Set out word for word the line that contains "Given: Open the" and each line after it, through the end of the data below, but exclude the pictures.

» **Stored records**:
━━━━━━━━━━

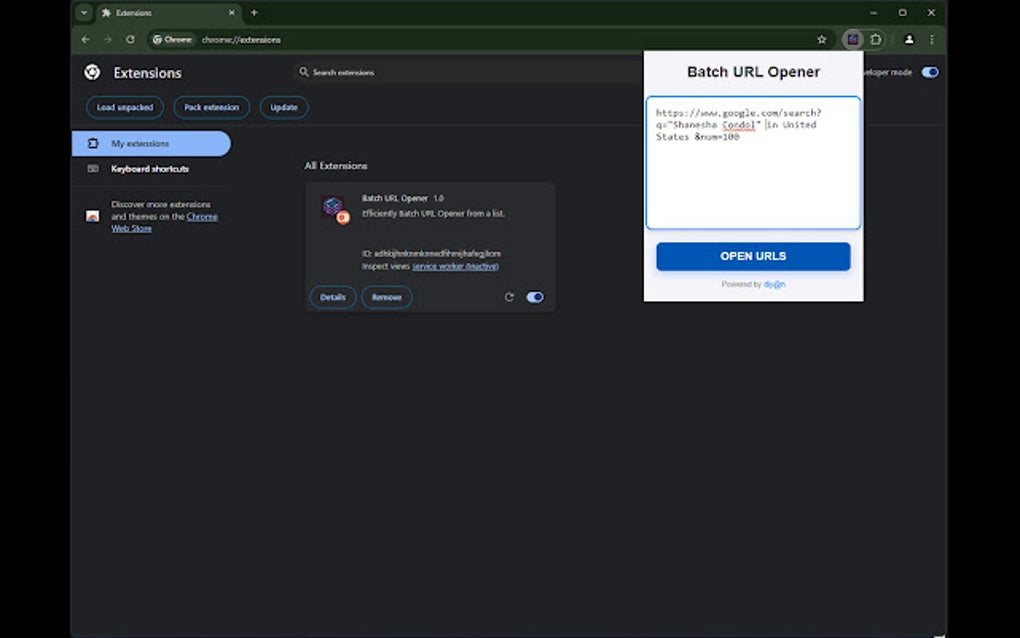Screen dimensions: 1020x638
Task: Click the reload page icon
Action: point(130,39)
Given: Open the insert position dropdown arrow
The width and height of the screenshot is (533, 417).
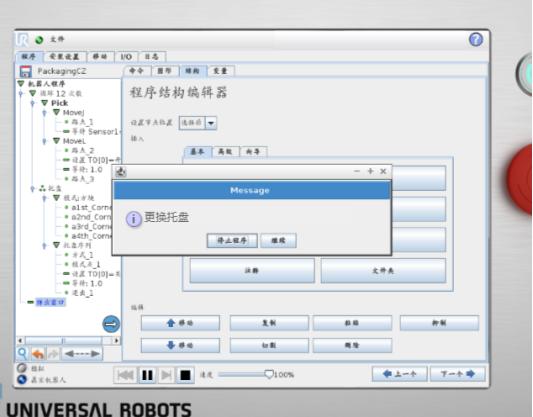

━━━━━━━━━━

» **OUTPUT FOR THIS TASK**:
Given: Open the insert position dropdown arrow
The width and height of the screenshot is (533, 417).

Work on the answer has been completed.